***** INPUT MATERIAL *****

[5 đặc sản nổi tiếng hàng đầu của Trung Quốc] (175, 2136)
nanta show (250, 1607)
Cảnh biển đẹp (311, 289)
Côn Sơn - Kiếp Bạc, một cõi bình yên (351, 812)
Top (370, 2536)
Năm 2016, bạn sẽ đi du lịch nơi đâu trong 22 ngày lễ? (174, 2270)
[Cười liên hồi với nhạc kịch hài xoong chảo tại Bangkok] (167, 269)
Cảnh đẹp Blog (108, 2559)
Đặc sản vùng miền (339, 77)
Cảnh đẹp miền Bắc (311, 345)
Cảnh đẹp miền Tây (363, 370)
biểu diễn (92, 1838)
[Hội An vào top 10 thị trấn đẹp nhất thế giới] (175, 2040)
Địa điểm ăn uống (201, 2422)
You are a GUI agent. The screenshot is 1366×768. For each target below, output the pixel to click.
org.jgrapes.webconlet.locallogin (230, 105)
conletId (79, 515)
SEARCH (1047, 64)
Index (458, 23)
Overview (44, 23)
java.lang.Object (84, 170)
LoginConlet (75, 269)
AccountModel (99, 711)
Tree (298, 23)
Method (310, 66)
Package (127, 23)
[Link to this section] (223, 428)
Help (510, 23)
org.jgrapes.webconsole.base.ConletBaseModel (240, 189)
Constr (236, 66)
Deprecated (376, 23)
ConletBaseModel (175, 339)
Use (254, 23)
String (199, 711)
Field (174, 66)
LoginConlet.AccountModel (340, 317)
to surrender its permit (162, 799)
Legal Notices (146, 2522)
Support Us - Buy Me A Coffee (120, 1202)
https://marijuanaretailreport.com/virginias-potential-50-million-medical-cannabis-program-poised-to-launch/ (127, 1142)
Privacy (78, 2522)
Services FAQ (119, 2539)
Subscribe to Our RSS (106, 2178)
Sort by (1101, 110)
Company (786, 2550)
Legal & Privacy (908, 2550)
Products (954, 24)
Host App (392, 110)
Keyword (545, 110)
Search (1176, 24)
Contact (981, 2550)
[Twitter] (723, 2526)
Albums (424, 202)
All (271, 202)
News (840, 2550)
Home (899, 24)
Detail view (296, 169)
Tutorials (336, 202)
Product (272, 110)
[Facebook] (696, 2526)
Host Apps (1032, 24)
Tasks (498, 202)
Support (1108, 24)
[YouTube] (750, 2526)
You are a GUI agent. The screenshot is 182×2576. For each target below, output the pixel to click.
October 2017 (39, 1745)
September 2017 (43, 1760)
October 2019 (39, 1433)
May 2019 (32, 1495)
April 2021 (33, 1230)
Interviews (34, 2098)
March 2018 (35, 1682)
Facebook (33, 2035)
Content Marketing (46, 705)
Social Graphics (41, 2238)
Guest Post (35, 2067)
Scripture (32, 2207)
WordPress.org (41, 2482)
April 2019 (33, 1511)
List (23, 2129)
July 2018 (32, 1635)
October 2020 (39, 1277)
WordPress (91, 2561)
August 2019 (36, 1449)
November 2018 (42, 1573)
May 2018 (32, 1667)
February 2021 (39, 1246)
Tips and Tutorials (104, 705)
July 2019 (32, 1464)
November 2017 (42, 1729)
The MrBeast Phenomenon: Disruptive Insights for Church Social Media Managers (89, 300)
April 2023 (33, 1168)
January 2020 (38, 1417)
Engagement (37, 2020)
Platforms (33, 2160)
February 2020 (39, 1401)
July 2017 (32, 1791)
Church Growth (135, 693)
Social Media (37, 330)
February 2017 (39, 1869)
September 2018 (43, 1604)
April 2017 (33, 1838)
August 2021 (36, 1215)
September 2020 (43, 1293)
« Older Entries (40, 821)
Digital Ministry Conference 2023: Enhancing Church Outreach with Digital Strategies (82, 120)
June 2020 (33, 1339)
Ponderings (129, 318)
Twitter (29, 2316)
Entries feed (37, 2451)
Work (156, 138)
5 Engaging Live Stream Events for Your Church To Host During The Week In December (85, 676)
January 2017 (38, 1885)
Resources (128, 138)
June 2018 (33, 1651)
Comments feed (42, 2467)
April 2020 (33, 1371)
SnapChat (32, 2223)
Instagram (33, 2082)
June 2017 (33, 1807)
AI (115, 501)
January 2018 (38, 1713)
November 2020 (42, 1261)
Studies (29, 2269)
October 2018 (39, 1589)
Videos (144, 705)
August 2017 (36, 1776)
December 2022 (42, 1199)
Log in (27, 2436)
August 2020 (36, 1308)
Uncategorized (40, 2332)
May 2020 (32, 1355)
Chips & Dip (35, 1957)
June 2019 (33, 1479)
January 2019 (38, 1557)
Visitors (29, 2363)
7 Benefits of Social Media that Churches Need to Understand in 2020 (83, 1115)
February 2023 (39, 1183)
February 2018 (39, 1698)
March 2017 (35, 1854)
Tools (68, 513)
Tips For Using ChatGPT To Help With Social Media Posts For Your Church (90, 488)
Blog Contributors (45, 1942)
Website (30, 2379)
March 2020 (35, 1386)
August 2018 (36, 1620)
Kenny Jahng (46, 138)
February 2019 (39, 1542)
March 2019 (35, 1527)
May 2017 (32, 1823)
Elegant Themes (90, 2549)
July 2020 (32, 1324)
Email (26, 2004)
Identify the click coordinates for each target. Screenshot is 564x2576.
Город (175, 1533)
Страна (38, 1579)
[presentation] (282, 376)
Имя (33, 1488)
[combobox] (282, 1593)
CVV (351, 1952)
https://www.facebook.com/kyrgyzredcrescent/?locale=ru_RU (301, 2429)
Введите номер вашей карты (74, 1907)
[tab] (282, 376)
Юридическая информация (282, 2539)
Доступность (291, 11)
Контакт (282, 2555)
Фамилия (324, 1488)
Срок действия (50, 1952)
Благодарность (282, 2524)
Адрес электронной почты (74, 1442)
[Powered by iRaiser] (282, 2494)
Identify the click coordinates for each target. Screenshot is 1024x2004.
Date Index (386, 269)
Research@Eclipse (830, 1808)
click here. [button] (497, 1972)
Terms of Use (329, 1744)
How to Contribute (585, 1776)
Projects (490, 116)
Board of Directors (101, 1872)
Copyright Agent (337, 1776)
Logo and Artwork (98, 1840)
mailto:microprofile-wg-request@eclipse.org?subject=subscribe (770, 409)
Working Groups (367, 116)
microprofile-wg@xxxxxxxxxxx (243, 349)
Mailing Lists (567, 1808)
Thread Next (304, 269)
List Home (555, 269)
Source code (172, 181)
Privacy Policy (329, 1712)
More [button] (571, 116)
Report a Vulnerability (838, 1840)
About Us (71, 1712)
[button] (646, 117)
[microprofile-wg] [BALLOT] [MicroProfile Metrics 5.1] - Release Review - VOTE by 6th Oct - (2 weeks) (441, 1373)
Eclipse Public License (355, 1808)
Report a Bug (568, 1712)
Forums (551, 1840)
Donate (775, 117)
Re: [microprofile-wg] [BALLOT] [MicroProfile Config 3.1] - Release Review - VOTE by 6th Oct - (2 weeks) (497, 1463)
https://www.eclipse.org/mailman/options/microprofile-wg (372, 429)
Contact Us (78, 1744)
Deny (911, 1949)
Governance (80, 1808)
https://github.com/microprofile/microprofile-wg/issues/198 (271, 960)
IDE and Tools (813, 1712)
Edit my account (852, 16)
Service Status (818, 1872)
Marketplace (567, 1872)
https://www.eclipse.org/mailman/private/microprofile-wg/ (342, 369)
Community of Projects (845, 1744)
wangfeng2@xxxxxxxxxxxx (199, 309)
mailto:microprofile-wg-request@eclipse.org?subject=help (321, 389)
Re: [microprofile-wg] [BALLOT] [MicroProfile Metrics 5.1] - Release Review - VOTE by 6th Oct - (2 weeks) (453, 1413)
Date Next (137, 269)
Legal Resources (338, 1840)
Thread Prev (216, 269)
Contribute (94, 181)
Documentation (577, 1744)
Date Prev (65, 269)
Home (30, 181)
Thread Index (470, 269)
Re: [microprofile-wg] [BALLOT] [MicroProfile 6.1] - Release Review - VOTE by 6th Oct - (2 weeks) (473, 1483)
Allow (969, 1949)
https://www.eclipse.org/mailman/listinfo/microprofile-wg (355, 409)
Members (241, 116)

*****

ASSIGNMENT> Your answer should consist of the lines from the line with "Instagram (33, 2082)" to the line with "Visitors (29, 2363)" above, repeated exactly, both ends included.

ANSWER FOR THE TASK>
Instagram (33, 2082)
June 2017 (33, 1807)
AI (115, 501)
January 2018 (38, 1713)
November 2020 (42, 1261)
Studies (29, 2269)
October 2018 (39, 1589)
Videos (144, 705)
August 2017 (36, 1776)
December 2022 (42, 1199)
Log in (27, 2436)
August 2020 (36, 1308)
Uncategorized (40, 2332)
May 2020 (32, 1355)
Chips & Dip (35, 1957)
June 2019 (33, 1479)
January 2019 (38, 1557)
Visitors (29, 2363)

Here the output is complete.